Leading snowboard maker Burton Snowboards has confirmed it notified customers of a data breach after some of their sensitive information was ‘potentially’ accessed or stolen in what the company described in February as a ‘computer incident’ .
The attack was discovered by Burton on February 11 after causing a “system crash” and forcing the company to cancel online orders.
Burton advised customers looking to buy snowboarding gear to visit a physical Burton store or use its new online rental program.
He also hired outside forensic experts to establish the nature of the incident and find out what information was affected in the breach.
“The investigation identified a limited number of files and folders as potentially accessed or taken by an unknown actor,” Burton said. said affected customers in the notification letters sent last week.
“On April 7, 2023, it was determined that some of your information was present in files and folders that could have been accessed or taken.”
Information in files that has been “potentially” stolen or viewed by threat actors may include customer names, social security numbers, and financial account information.
Resetting account passwords for affected customers
In response to the breach, the company also reset passwords for accounts linked to affected customers.
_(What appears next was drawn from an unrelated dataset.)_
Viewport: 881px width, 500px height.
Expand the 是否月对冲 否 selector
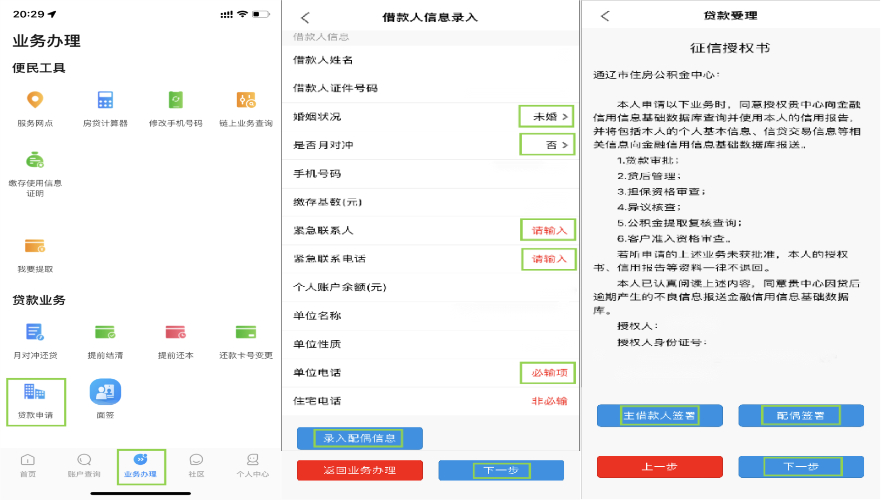click(549, 145)
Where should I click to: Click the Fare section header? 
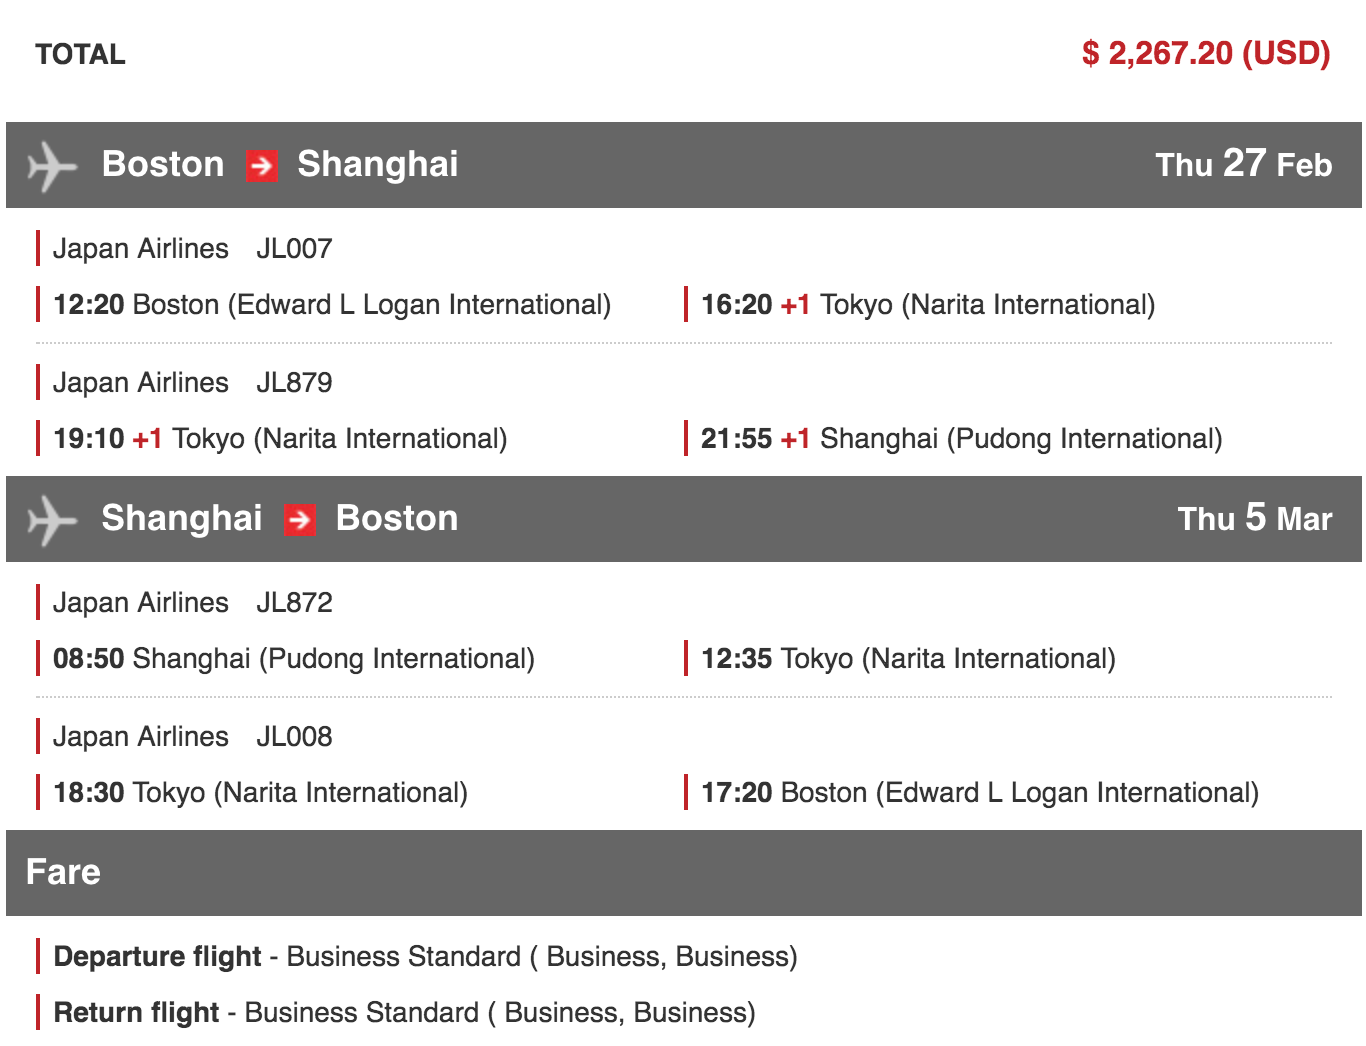click(63, 872)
Burton added that it has not yet received any reports of misuse or attempted misuse of customers’ personal information.
“Burton is also notifying relevant state and federal regulators as required. Finally, we have reported this incident to law enforcement and will assist in any criminal investigation regarding it,” the company said.
Founded in 1977, Burton is today a leading and one of the best-known snowboard brands, with its products sold in thousands of stores around the world.
Although headquartered in Burlington, Vermont, Burton also has offices in various locations, including Australia, Austria, Canada, California, China, and Japan.
A Burton Snowboards spokesperson has yet to respond to a request for additional information regarding the February “incident” made by BleepingComputer after the initial disclosure.